Spring is lazy in the Adirondacks. We have pockets of snow some years as late as June. The one way I can remind myself that spring has in fact sprung is by using seasonal ingredients—even if they're grown somewhere else.
In a medium bowl, season the lamb and spring onions with kosher salt and pepper. Mix in the fresh herbs and about 1 tbsp. oil. Form into 4 patties (thinner in the centers for even cooking). Refrigerate for 1 hour
In a small bowl, cover the sun-dried tomatoes with very hot water. Let stand until softened, 10 to 20 minutes. Drain and thinly slice the tomatoes.
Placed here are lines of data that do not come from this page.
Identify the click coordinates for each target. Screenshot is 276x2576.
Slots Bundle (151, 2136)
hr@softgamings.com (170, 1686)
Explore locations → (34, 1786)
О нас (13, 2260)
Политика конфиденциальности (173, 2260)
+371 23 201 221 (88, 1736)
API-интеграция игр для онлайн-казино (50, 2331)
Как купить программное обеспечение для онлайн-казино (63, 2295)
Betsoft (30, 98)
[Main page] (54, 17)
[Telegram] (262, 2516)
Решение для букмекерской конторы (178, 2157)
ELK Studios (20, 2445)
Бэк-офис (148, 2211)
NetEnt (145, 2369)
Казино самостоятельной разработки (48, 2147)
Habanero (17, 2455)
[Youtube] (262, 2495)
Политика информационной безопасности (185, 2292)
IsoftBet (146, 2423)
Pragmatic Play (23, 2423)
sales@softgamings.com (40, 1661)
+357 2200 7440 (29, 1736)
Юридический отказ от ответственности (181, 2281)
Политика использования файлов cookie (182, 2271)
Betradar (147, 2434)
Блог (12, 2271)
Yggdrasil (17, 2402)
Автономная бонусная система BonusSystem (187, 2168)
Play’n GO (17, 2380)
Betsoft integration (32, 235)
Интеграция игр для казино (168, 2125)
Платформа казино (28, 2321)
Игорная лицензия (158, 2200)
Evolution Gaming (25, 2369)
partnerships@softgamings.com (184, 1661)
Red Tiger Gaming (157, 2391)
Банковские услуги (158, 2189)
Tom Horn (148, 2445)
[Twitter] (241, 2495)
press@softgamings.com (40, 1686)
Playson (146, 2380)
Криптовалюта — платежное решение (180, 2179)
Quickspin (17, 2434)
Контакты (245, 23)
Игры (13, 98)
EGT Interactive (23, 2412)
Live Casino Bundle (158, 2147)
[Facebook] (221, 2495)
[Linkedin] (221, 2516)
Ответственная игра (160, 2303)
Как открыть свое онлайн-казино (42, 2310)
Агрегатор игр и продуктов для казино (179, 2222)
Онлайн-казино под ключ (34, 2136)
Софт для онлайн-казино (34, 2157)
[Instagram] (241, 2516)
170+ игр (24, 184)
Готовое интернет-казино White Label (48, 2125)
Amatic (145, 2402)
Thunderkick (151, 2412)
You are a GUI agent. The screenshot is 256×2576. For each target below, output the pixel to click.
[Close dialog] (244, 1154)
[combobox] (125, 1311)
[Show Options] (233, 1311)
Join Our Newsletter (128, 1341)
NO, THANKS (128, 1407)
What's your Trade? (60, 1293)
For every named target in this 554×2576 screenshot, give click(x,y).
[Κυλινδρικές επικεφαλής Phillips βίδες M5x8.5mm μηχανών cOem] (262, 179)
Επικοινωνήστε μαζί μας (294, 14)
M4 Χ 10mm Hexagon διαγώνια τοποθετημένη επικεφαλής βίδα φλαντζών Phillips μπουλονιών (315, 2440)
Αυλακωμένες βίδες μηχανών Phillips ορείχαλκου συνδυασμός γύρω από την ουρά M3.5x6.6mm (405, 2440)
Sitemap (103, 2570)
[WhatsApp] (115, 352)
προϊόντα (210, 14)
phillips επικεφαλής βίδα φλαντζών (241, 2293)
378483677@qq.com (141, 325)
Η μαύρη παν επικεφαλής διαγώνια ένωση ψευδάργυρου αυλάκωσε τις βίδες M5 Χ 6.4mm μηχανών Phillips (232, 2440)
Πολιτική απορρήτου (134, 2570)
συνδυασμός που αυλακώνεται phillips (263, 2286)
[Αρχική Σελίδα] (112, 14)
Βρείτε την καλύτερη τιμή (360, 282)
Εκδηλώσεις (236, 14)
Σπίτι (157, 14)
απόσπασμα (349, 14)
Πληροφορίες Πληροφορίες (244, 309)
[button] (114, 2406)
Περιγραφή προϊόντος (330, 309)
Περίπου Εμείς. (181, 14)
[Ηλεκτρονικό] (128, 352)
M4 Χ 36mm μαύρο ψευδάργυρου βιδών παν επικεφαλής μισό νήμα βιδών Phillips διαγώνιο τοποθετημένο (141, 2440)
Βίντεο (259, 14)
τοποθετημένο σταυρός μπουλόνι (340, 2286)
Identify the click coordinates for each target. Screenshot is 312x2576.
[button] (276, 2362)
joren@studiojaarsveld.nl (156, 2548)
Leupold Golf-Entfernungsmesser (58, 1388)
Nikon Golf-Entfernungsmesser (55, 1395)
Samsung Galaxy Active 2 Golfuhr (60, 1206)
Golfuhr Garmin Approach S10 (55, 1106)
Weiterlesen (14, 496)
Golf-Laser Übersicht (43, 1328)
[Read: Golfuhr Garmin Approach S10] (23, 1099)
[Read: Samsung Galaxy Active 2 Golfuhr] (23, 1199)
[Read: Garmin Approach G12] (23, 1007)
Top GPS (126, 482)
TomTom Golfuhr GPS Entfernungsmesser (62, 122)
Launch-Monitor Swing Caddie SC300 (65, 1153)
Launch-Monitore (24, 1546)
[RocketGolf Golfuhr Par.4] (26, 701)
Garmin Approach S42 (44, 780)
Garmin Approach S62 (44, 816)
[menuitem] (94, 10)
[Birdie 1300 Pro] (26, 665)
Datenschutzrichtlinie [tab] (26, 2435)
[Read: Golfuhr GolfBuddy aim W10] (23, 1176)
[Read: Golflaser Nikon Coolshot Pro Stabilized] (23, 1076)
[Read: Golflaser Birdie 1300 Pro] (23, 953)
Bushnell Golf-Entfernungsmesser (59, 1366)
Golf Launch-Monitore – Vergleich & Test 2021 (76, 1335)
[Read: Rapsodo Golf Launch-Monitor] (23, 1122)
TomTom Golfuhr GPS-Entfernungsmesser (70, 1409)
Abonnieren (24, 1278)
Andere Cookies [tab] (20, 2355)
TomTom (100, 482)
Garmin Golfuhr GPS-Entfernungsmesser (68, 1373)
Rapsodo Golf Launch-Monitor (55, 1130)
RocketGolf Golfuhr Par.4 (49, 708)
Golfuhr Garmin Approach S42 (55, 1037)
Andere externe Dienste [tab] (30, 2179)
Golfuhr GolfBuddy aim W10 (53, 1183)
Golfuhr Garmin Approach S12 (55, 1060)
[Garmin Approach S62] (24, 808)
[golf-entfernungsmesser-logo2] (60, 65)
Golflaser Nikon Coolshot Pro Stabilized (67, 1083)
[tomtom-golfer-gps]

In a small skillet, toast the walnuts over medium heat, stirring occasionally, until fragrant and toasted, about 5 minutes. Let stand until cool, about 5 minutes. In a food processor, pulse the nuts just until finely chopped (but not to a paste). Add the feta, half the lemon juice, the garlic, dried oregano, and a drizzle of oil. With the machine running, gradually stream in the milk until a thick sauce forms. Season the feta-walnut sauce.
Heat a cast-iron skillet over medium-high. Add the patties. Cook, turning occasionally, for about 6 minutes for pink centers or about 8 minutes for medium-well. Douse the patties with the remaining lemon juice.
Place the burgers on the roll bottoms. Top with the sun-dried tomatoes and lettuce. Slather a layer of the feta-walnut sauce on the roll tops and set in place.